⌘K for Phlex

A feature-parity port of the cmdk React command menu, built for Phlex. Two pieces, and that is the whole dependency surface:

The only runtime dependency is phlex. Everything past that is your choice:

The runtime uses event delegation and MutationObservers rather than mounting, so it survives Turbo navigation and morphing with no per-page setup, and items appended later (Turbo Streams, your own DOM writes) are registered, filtered and sorted automatically.

Install

# Gemfile
gem 'phlex-cmdk'

Serve or bundle the runtime once per page. Its path is exposed as Cmdk.javascript_path (copy it into your assets, pin it in your importmap, or serve it directly):

<script type="module" src="/cmdk.js"></script> <!-- auto-starts on import -->

The components are unstyled; optionally start from the shipped themes (Cmdk.stylesheet_path - see Styling).
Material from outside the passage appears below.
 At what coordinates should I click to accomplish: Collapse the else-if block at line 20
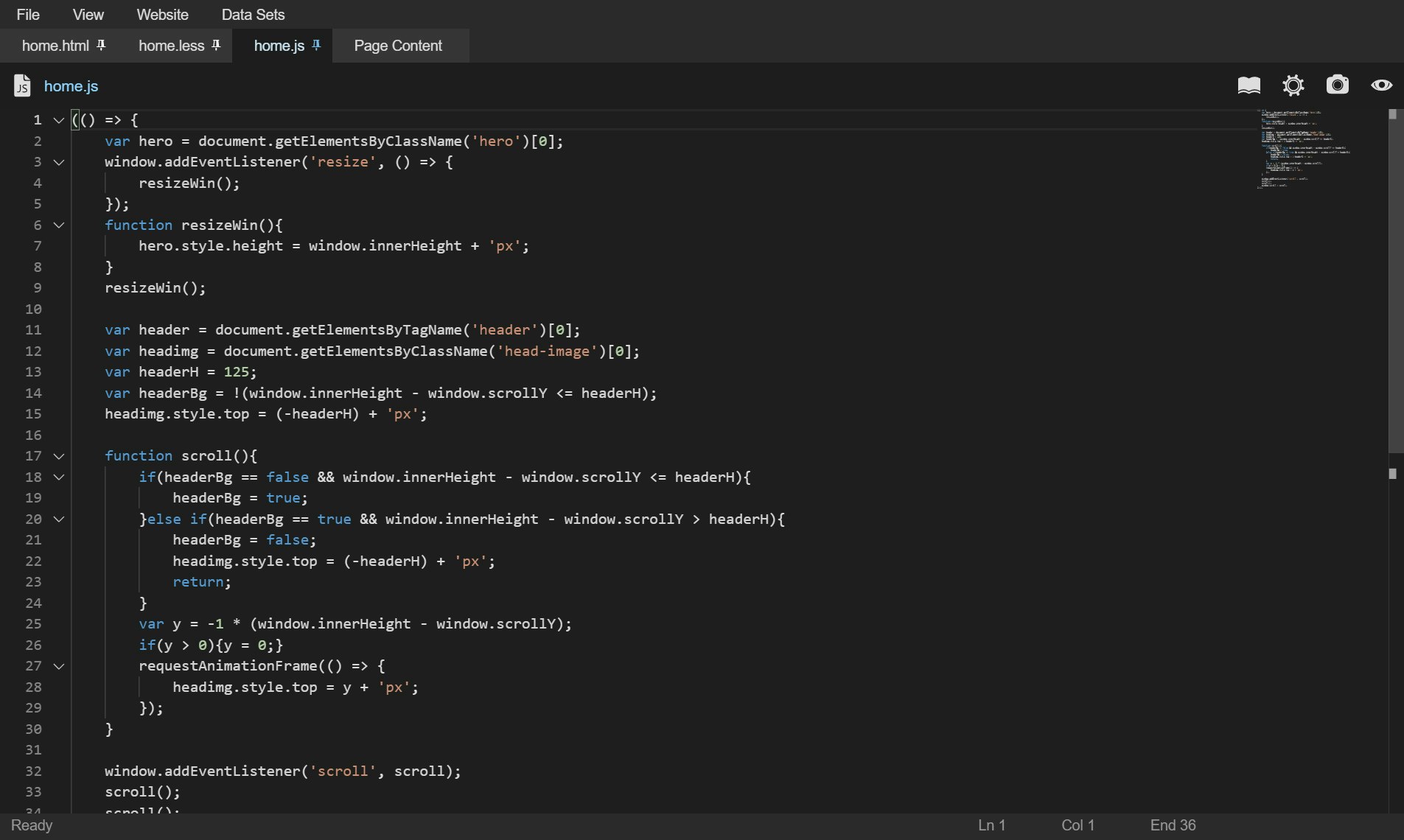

With Rails (importmap + Propshaft)

Serve the gem assets straight from the gem - no copying:

# config/initializers/cmdk.rb
Rails.application.config.assets.paths << File.dirname(Cmdk.javascript_path)
Rails.application.config.assets.paths << File.dirname(Cmdk.stylesheet_path)
# config/importmap.rb
pin "cmdk", to: "cmdk.js"
pin "cmdk_controller", to: "cmdk_controller.js" # optional Stimulus base controller
// app/javascript/application.js
import "cmdk"
<%# layout - optional ready-made themes %>
<%= stylesheet_link_tag "cmdk_themes", "data-turbo-track": "reload" %>

With Tailwind

Everything composes with a Tailwind v4 setup out of the box: components accept class: attributes like any Phlex element, the runtime needs no build step, and the shipped themes are plain CSS you can import into your input stylesheet:

@import 'tailwindcss';
@import '../path/to/cmdk_themes.css'; /* copied from Cmdk.stylesheet_path */
Cmdk::Root(class: 'cmdk-vercel w-full max-w-xl') do ... end

No @source configuration is needed for the gem - its components emit no Tailwind utilities of their own.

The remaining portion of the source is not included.